I like the physical description too.


----------



## RhapsodicChord

I love scarves!


----------



## Urtehnoes

I actually find the ENFp fitting more fitting for ENFJs, at least all of the ones I know. (Including myself)


edit:


Nvm. I was reading the enfj description!


The enfj descript fits enfjs... revolutionary


----------



## carson

Do you think ENFJ have the moniker of The Givers because the things they do best have to be "given" in our present society? I don't consider myself a giver, I do what I do and a third party interprets it as giving, probably because mainstream thought devalues any awareness outside of financial calculation/manipulation or maintaining the status quo. I get frustrated that people just don't get it. They can't see how their troubles could be halved if they just opened their eyes.


----------



## Nick Cafiero

I'm very new to the MBTI personality system and have been doing a lot of research on enfj's (which is what I am) I have found various information about them pretty much all of them say the exact same thing but I was wondering,


> because of their physique, they can possess an affinity for scarves, hats, and trinkets.

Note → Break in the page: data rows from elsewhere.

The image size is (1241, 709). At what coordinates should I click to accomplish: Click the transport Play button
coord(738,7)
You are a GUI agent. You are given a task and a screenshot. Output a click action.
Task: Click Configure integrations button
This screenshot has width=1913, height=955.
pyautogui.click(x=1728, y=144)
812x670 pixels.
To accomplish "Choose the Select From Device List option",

 what enfj's are really supposed to look like if they are supposed to look like anything at all that is.


----------



## Arinn

Lawl, perhaps this might be the best ENFJ guide written in PerC forum. But don't get cocky because there have been better ENFJ descriptions by people and also from websites that are recognized by the socionics community. But I'm sure you knew that already as socionics is like bleh in PerC forums-making descriptions that are most appropiate to fit in smoothly with this MBTI system. Good job


----------



## cyamitide

Some more ENFJ descriptions (as well as description of relationship with ISTPs): Type descriptions
Key: ENFJ=EIE/ENFj, INFJ=IEI/INFp, ISTP=LSI/ISTj, ESTP=SLE/ESTp


----------



## cyamitide

these profiles are good:
ENFj description by Filatova
ENFj The Mentor profile by Gulenko
subtype descriptions: Type and subtype descriptions


----------



## splint3r

and here I was thinking I am unique and no one has figured me out .... I read this and i feel someone has been spying on me *closes the blinds* .... :crazy:


----------



## TRON

its amazing how this fits me perfectly ..


----------



## cyamitide

ENFJ the Mentor profile

edit: oops already posted this one


----------



## snc1878

Nick Cafiero said:


> I'm very new to the MBTI personality system and have been doing a lot of research on enfj's (which is what I am) I have found various information about them pretty much all of them say the exact same thing but I was wondering, what enfj's are really supposed to look like if they are supposed to look like anything at all that is.


This is totally just based on a couple ENFJs I know, they tend to have soft, rounded eyes. In personality, appear not extremely extraverted, but very witty. Sometimes I've noticed edginess, but there seems to be a gentle side as well...two of my favorite male friends are ENFJs, and they both have cats!


----------



## Hum

A M A Z E M E N T AGAIN! 
I am amazed from day one I heard of ENFJ. 
I am amazed by all ENFJ's at PerC from day one. 
The thing is: how much amazemend do I need. ENFJ's go on doing what they do with or without... anyways... allways. Maybe thats the reason why our little forum corner sometimes realy gets quiet. I think this will never change... I, myself, haven't been around for a little while ever doing my 'thing' close to home and I know for sure I will be off again soon. 
Before I do I want to share with you, since PerC, I do know now where I don't feel alone anymore. I know to find you all dear other ENFJ... to get melodramatic: "we truly are ALL ONE instead of A LONE"!


----------



## Niffler

Aren't the functions of an ENFJ Fe, Ni, Se, Ti (Fi, Ne, Si, Te) rather than Fe, Ni, Te, Si (Ti, Se, Fi, Ne)??

Edit: Just read up a little on Socionics (?) and realized they do the function-order-thing differently, sorry...


----------